Nie wyobrażam sobie bez Ciebie życia.
Harry pisnął gdy poczuł pierwsze krople deszczu ma swoim ciele -- Boże, nie śpieszmy się do hotelu, proszę -- mruknął do niego -- proszę, tak ślicznie proszę -- mówił patrząc na niego.
-- Dobrze -- uśmiechnął się i w zamian dostał jeden z najpiękniejszych uśmiechów.
Między nimi była cisza. Chłopcy postanowili wybrać dłuższą drogę powrotną do jednego z hoteli.
Patrzyli teraz jak ludzie uciekają, jak dla nich piękną, londyńską pogodą. Nie rozumieli tego, gdy ktoś zaczął piszczec z powodu kilkudziesięciu kropelek wody na sobie. Przecież ludzie nie są z cukru i się nie rozpuszczą, prawda?
Louis westchnął w miarę głośno -- coś się dzieje?
-- nic -- uśmiechnął się -- po prostu planowałem kilka rzeczy a deszcz mi to uniemożliwi -- mruknął. Harry zatrzymał ich i założył ręce na jego szyi.
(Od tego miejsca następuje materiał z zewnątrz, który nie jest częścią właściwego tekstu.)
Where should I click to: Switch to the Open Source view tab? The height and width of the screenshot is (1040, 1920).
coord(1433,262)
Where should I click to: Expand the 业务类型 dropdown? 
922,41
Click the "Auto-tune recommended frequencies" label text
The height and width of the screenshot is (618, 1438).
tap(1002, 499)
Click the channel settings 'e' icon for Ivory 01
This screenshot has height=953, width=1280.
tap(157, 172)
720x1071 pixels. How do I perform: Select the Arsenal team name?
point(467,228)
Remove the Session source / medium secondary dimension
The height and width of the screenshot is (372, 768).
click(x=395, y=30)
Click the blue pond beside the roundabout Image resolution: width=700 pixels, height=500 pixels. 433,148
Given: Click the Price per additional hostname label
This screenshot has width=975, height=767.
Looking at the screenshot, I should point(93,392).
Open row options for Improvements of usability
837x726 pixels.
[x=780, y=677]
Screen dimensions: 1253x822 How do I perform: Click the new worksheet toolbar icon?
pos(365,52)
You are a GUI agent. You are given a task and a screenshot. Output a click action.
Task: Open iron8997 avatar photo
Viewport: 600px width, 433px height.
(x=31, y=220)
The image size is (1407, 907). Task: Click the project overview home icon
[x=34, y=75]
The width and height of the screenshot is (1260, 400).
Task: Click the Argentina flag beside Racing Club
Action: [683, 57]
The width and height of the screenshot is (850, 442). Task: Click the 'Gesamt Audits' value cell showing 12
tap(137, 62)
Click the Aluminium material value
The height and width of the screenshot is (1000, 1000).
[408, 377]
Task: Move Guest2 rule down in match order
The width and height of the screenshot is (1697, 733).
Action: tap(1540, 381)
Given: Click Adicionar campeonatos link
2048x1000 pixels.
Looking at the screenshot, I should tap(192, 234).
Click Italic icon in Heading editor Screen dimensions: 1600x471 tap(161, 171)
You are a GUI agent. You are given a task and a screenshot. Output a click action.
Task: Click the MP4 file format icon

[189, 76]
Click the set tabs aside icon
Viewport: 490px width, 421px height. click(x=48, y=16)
-- Hmm... mogę zgadywać? -- spytał na co Louis przytaknął głową -- Powtórzyłbyś naszą pierwszą randkę?
-- Nie.
-- Chciałeś mnie gdzieś zabrać gdzie ja chciałem ale nie pamiętam gdzie?
-- Nie, kochanie.
-- Hm... -- zastanowił się przez chwilę -- seks w miejscu publicznym? Na plaży albo w lesie? -- spytał na co Louis się zaśmiał.
-- Nie o tym myślałem ale to jest nie głupi pomysł -- spojrzał na chłopaka -- ale to nie to co myślisz. I nie zgaduj więcej bo i tak nie powiem -- mruknął i musnął jego usta.
Wyszli z jednego parku aby trzy minuty minuty później znaleźć się w drugim.
Teraz znajdowali się sami. Niebo robiło się coraz bardziej ciemniejsze, a gwizdy zaczęły pojawiać się na nim. Louis ścisnął jego dłoń jakby chciał się upewnić, że Harry z kim jest.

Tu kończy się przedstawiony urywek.